Last updated on 6/17/2020

Our research area is interdisciplinary research of statistics, computation and biology, with current focus on computational and statistical proteomics. Our representative research results are summarized below.

1. Algorithms and software for protein and post-translational modification identification and quantification

Searching mass spectrometry data against protein databases to identify protein sequences and post-translational modifications is central to proteomics research. In 2004, we proposed a new scoring function named "kernelized Spectral Vector Dot Product (KSDP)", and developed pFind 1.0, the first protein identification search engine in China (Bioinformatics, 2004,20:1948~1954). Since then, pFind has been developed continuously for years and evolved into the well-known pFind protein identification system and pFind research group (

The huge number of unexpected post-translational modifications on proteins are considered to be the "dark matter" in proteomic data. We have developed a variety of modification discovery algorithms. We proposed the open mass library search algorithm pMatch to discover unexpected modifications by comparing the similarities between modified and unmodified spectra. The paper of pMatch was accepted and reported in ISMB (2010), one of the top conferences of bioinformatics, and meanwhile published in Bioinformatics (2010). At present, pMatch has become an algorithm frequently cited and referenced in the field of mass library search and modification discovery. Based on pMatch, we have recently developed a glycosylation modification identification algorithm pMatchGlyco (BioMed Research International, 2018).

We developed DeltAMT, an algorithm for mass spectra clustering using peptide mass and retention time information to discover high-abundance modification types (Molecular & Cellular Proteomics, 2011). In the core fucosylated glycoprotein identification research collaborated with the State Key Laboratory of Proteomics of China, DeltAMT as well as other data analysis methods were used to successfully identify the largest set of core ucosylated sites at that time (Molecular & Cellular Proteomics, 2010).

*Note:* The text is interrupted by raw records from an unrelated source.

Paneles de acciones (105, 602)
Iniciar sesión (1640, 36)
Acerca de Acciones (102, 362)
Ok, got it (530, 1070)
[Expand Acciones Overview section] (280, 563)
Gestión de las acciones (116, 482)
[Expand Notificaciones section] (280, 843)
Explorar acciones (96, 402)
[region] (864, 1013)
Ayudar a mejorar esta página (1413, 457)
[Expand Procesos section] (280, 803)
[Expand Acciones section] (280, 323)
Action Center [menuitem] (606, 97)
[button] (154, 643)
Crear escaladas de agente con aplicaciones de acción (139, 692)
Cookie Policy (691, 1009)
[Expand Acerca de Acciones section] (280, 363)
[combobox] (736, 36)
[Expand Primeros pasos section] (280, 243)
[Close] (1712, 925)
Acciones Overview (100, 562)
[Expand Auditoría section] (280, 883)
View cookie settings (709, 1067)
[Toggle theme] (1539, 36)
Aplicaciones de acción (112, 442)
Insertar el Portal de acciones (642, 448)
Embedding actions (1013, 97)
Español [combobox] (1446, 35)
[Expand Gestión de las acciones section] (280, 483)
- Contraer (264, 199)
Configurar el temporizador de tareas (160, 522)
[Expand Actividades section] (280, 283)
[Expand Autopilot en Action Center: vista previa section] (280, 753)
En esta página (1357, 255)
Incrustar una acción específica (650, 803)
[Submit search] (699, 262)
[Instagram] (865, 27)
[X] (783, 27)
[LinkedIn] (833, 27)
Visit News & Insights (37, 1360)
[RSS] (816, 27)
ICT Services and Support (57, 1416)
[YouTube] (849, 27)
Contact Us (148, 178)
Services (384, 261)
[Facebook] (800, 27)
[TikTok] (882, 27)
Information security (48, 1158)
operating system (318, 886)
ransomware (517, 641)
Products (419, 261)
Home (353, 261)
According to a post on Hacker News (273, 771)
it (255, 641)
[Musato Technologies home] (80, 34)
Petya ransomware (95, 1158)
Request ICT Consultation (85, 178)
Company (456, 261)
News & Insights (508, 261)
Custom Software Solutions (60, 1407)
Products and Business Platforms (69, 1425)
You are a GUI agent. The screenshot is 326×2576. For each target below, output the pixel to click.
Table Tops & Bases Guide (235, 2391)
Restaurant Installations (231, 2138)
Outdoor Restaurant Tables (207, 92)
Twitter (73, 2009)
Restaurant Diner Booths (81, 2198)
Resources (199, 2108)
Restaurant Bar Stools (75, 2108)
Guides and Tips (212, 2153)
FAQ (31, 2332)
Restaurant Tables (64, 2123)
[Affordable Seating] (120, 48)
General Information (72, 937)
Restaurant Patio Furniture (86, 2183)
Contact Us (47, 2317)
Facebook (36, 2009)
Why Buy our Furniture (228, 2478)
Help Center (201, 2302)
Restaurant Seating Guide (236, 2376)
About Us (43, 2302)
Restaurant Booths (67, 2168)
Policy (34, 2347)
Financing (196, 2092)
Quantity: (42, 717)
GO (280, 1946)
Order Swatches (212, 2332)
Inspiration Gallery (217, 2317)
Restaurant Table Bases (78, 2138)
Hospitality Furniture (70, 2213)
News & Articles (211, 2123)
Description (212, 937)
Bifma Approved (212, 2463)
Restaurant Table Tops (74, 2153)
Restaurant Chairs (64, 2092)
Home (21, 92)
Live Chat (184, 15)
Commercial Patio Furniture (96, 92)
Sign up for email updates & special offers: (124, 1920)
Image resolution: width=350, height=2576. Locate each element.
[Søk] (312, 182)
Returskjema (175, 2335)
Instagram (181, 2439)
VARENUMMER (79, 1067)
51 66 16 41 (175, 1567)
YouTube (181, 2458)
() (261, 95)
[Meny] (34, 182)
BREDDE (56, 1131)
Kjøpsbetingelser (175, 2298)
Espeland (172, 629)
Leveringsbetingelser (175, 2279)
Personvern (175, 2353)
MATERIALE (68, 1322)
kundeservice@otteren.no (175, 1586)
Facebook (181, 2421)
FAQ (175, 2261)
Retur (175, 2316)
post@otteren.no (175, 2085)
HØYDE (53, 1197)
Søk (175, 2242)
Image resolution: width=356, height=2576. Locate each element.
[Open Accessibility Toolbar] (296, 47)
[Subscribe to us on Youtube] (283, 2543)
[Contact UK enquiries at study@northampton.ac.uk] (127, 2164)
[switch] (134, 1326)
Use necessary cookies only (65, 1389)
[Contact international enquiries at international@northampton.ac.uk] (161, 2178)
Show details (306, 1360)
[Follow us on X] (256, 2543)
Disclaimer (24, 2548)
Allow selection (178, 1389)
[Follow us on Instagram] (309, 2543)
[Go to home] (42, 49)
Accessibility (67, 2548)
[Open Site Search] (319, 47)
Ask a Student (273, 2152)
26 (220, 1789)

We developed PTMiner, a high-accuracy probabilistic algorithm for modification localization and quality control for open (mass tolerant) database search (Molecular & Cellular Proteomics,2019). The algorithm automatically learns the prior probability, the mass-matching error distribution and the matching-peak intensity distribution from the mass spectral data through an iterative process, and uses the continuously updated prior probability and the two types of distributions to more accurately estimate the posterior probability of the modified site. We used PTMiner to analyze the modifications present in the massive data of human proteome draft, and localized more than one million modifications at 1% FDR, systematically characterizing known and unknown modifications in the human proteome. The paper was once the second ‘most read’ paper when published online. Based on the PTMiner algorithm, We developed SAVControl, a quality control method for protein amino acid mutations (can be treated as a special type of modification), which was published in Journal of Proteomics (2018).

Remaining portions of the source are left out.